4. Learned counsel for the respondents cited, 'inter alia',--'Nawab v. Rahim Dad', AIR 1934 Lah 934(1) (H). There, the facts were that the plaintiff died on 15-3-1933 (after the decision of the trial Court) and an application for the substitution of his heirs was not made till five months afterwards. In the circumstances of that case, it was held that the appeal had abated. It is not clear whether in that case the legal representatives of the plaintiff were impleaded (as in the case before me) in the memorandum of appeal. Therefore, that ruling is not applicable to the facts of the present case. Learned counsel for the respondents also made a reference to--'Chunilal Tulsi-ram v. Amin Chand', AIR 1933 Lah 356(2) (J). There, no application was made to implead the legal representatives of a deceased respondent within 90 days from his death. It was, therefore, held that the appeal had abated automatically. Here, at the risk of repetition, I may point out that the legal representatives of Kanhya Lal were impleaded as respondents in the memorandum of appeal itself. Therefore, that ruling will not help the respondents.

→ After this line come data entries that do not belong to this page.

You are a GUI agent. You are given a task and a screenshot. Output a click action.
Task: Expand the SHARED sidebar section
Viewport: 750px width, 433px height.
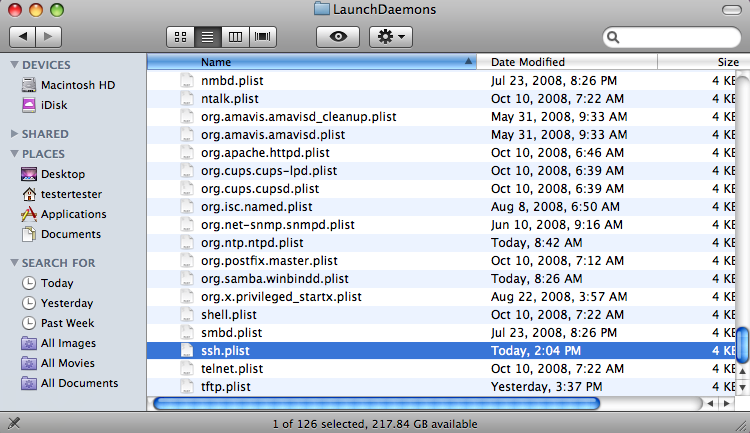14,133
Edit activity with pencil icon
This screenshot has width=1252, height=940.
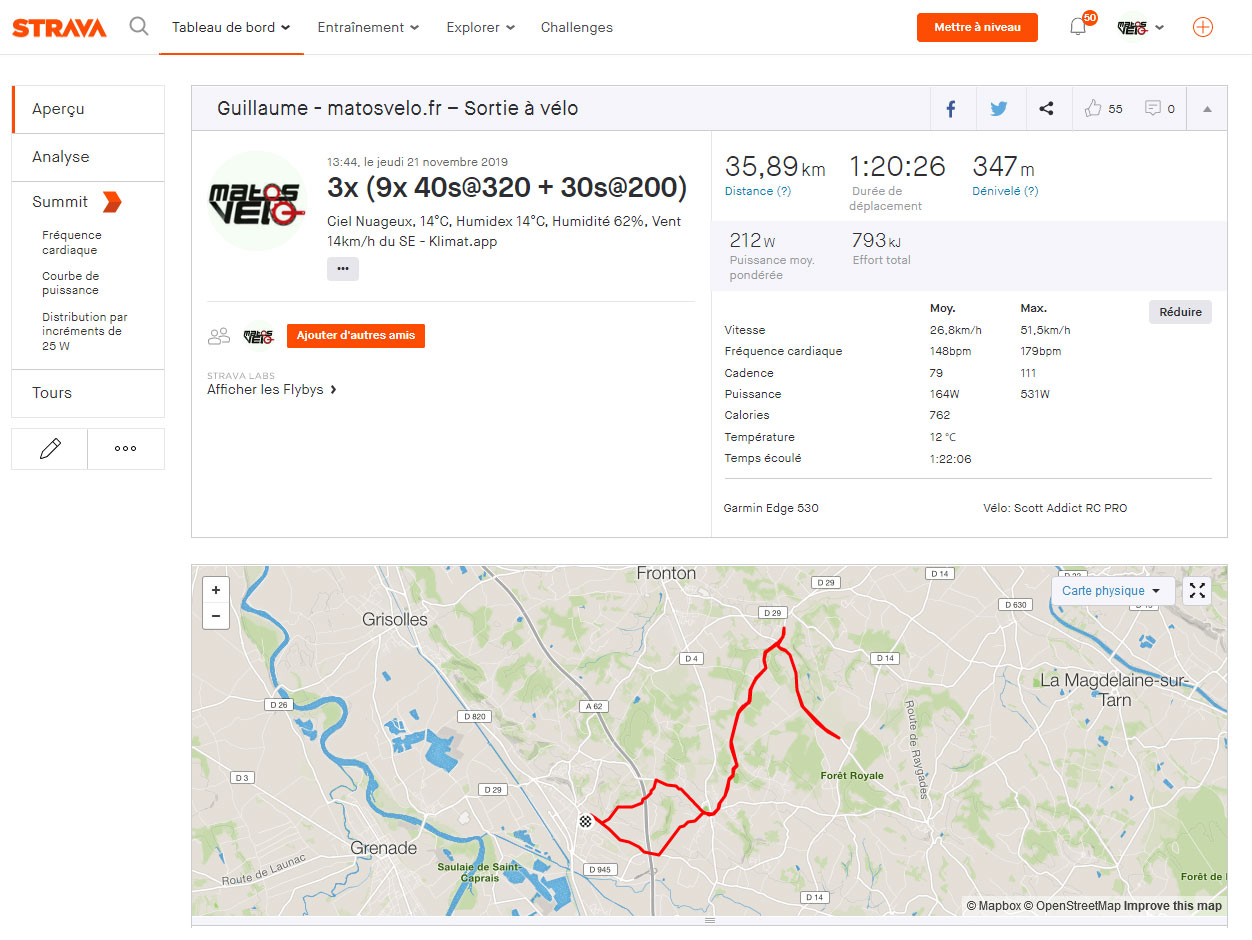coord(50,449)
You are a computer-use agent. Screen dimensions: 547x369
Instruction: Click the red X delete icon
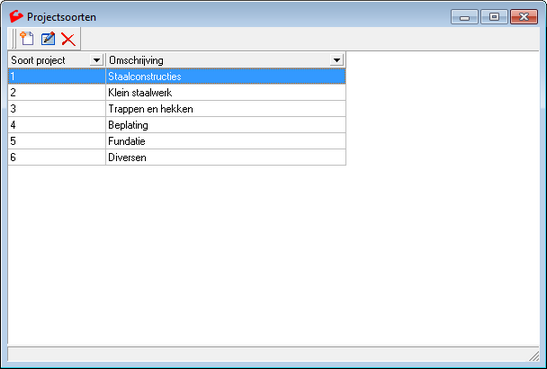[68, 39]
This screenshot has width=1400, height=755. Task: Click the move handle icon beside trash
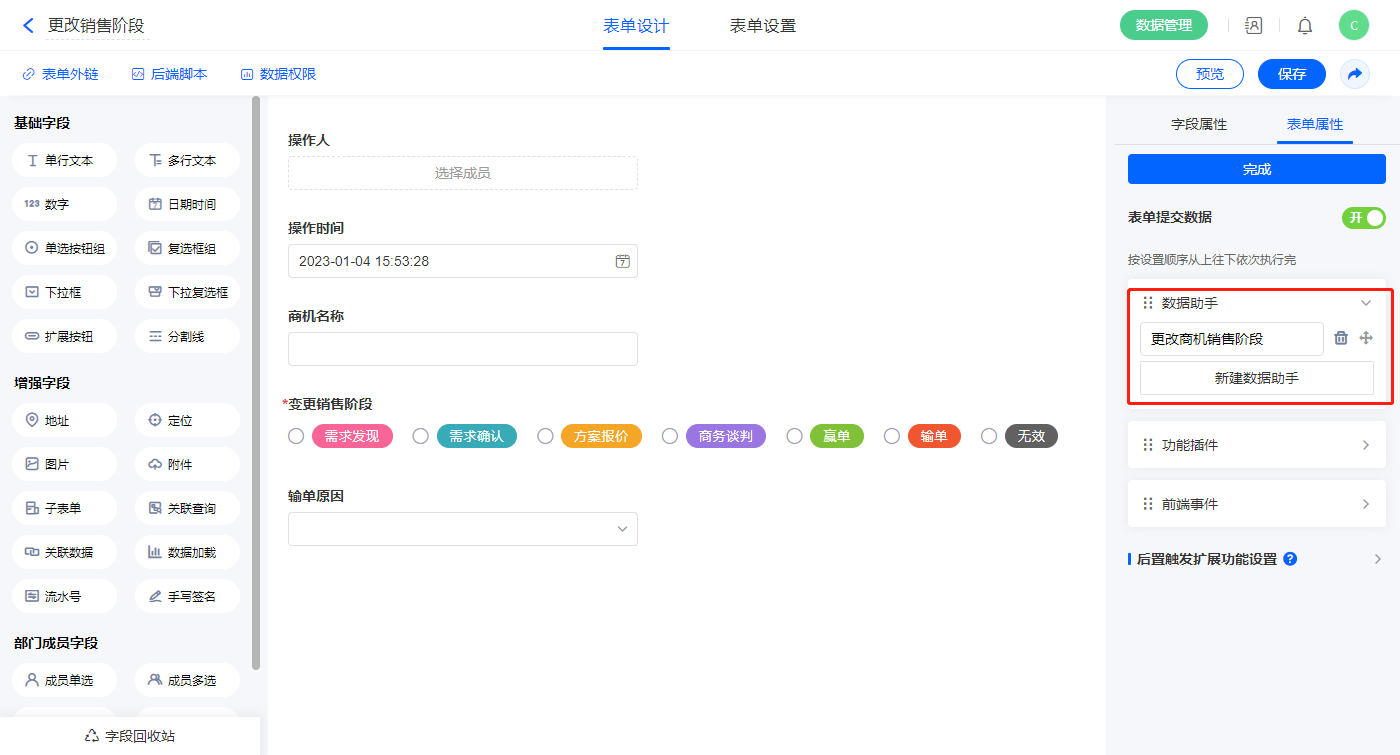1366,339
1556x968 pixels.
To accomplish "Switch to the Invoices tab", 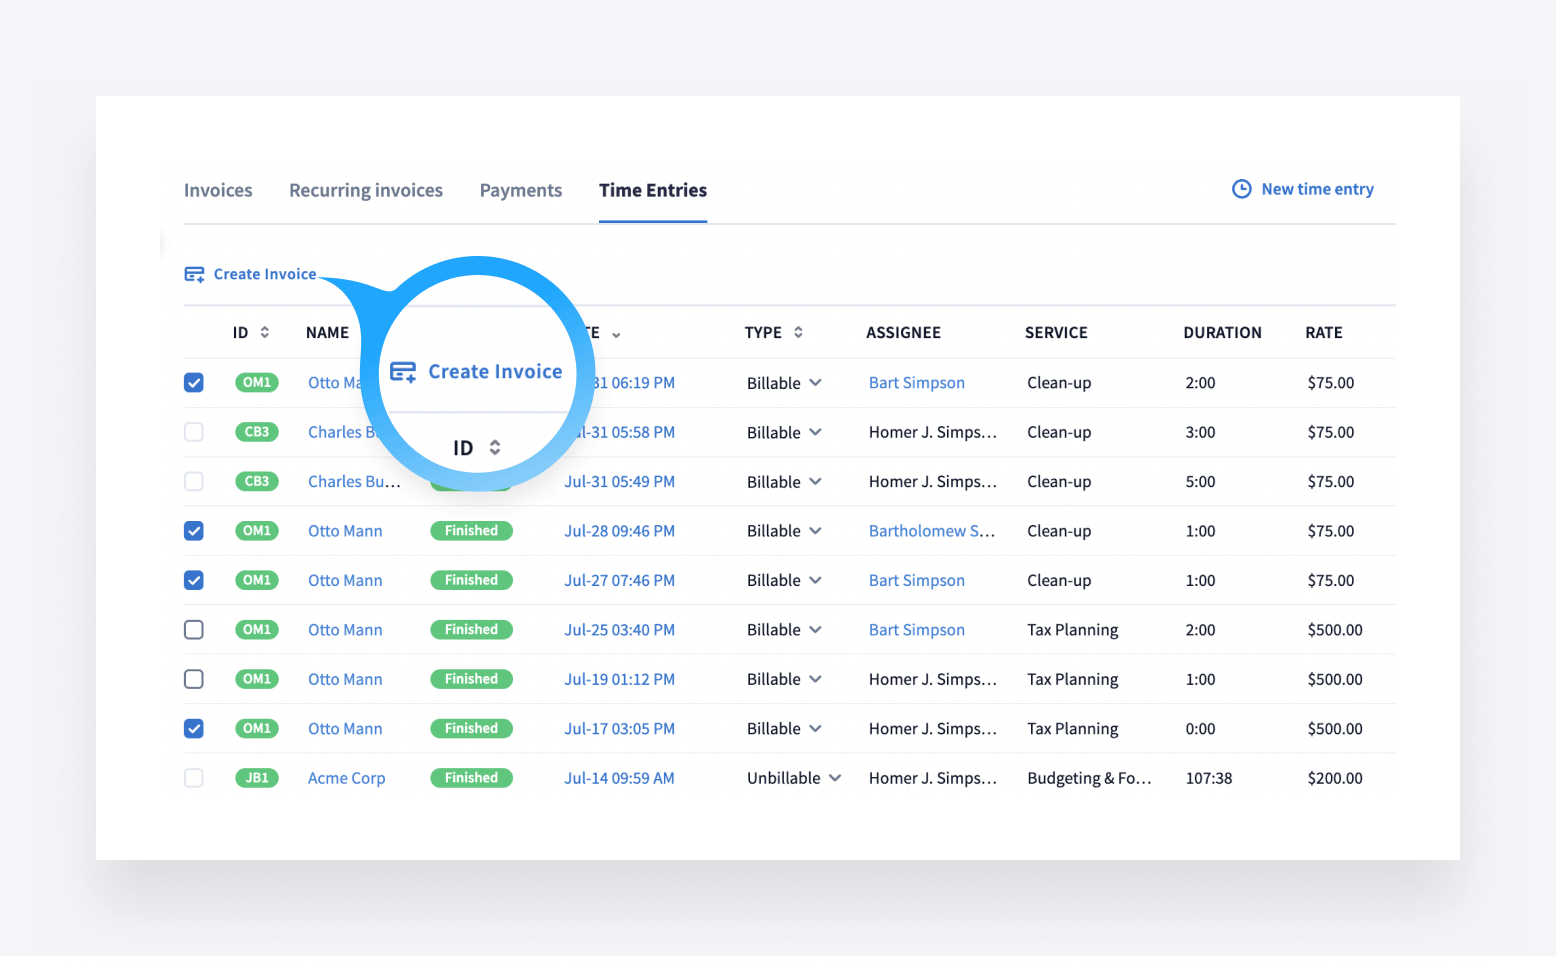I will click(x=218, y=190).
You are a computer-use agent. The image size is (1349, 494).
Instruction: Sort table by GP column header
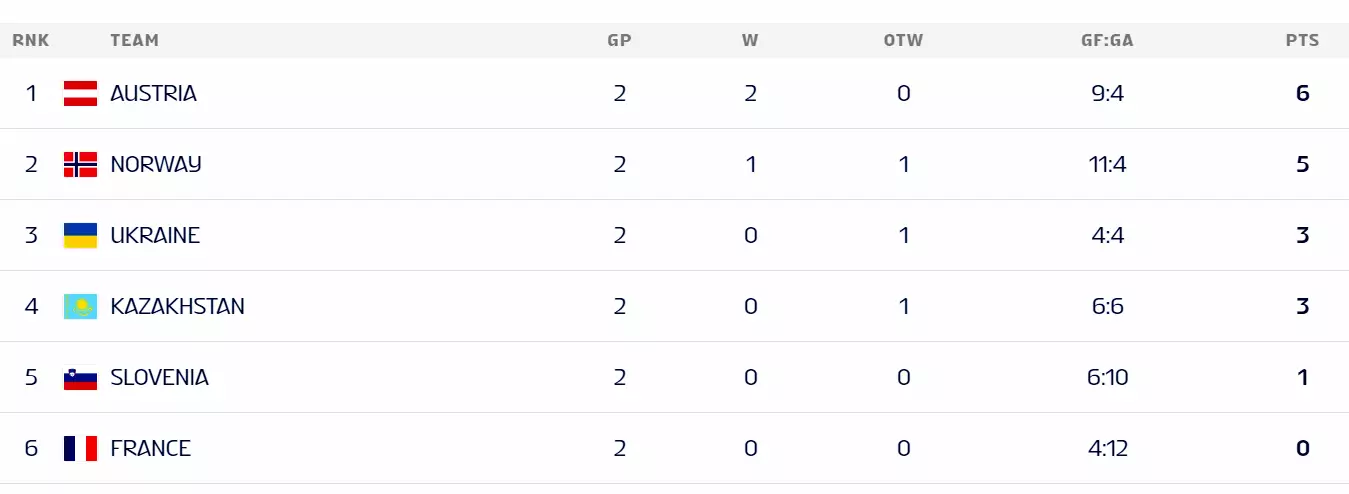tap(619, 41)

5. Having regard to the consensus of judicial authorities cited above, I hold that in the facts of this case no application under Order 22, Rule 4 was necessary. Consequently, this application and the petition under Section 5 of the Limitation Act, call for no orders.
6. A date may be fixed for the hearing of the appeal on its merits in the next circuit and the record should be ready by then.